◆ **Source passage**:
# Adding a gable porch to a pitch roof



## Teetorbilt (Feb 7, 2004)

You can find how-to books at the local box stores. You can draw up your own plans from there. Expect a couple of trips to the building dept. before you get it approved. An alternative would be to have a local architect draw it up for you and then it should sail right through permitting. They will also be able to balance all of the dimensions so that it looks right on the house.


----------



## fjacky (Jul 29, 2005)

Thanks a lot for the info. I have actually looked around for a Do It Yourself project book with this kind of project but have had no luck.

ANyone know of a good project book that has this type of plan?

Thanks



Teetorbilt said:


> You can find how-to books at the local box stores. You can draw up your own plans from there. Expect a couple of trips to the building dept. before you get it approved. An alternative would be to have a local architect draw it up for you and then it should sail right through permitting. They will also be able to balance all of the dimensions so that it looks right on the house.


----------



## JustaFramer (Jun 17, 2005)

What you'll need to draw is hardpan connected to sono tubes connected to pressure treated posts with a bracket, aa35's, or such. Beams that will sit on post and connect to you walls be it a hanger or actually cutting in pockets for the beams to rest on. I would go with a 4x10 or better maybe a 6x10. As for rafters single ridge should suffice with collar ties. Rafter material should be 2x8 or better depending on the span I would go with x10 or x12 just to get get it to pass. Now for the decorative work go shopping and get some ideas of waht will match your house.

◆ **Information provided**:
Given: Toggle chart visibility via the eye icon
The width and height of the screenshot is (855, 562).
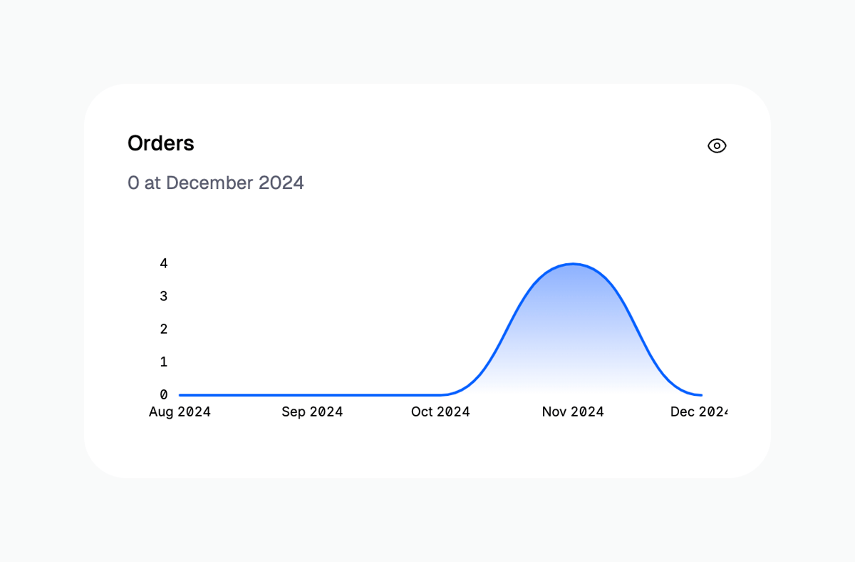Looking at the screenshot, I should (x=716, y=145).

◆ **Task brief**:
From the gable porch thread above, extract the passage starting at "What you'll need" up to and including "match your house.", copying it word for word.

◆ **Reply to the exercise**:
What you'll need to draw is hardpan connected to sono tubes connected to pressure treated posts with a bracket, aa35's, or such. Beams that will sit on post and connect to you walls be it a hanger or actually cutting in pockets for the beams to rest on. I would go with a 4x10 or better maybe a 6x10. As for rafters single ridge should suffice with collar ties. Rafter material should be 2x8 or better depending on the span I would go with x10 or x12 just to get get it to pass. Now for the decorative work go shopping and get some ideas of waht will match your house.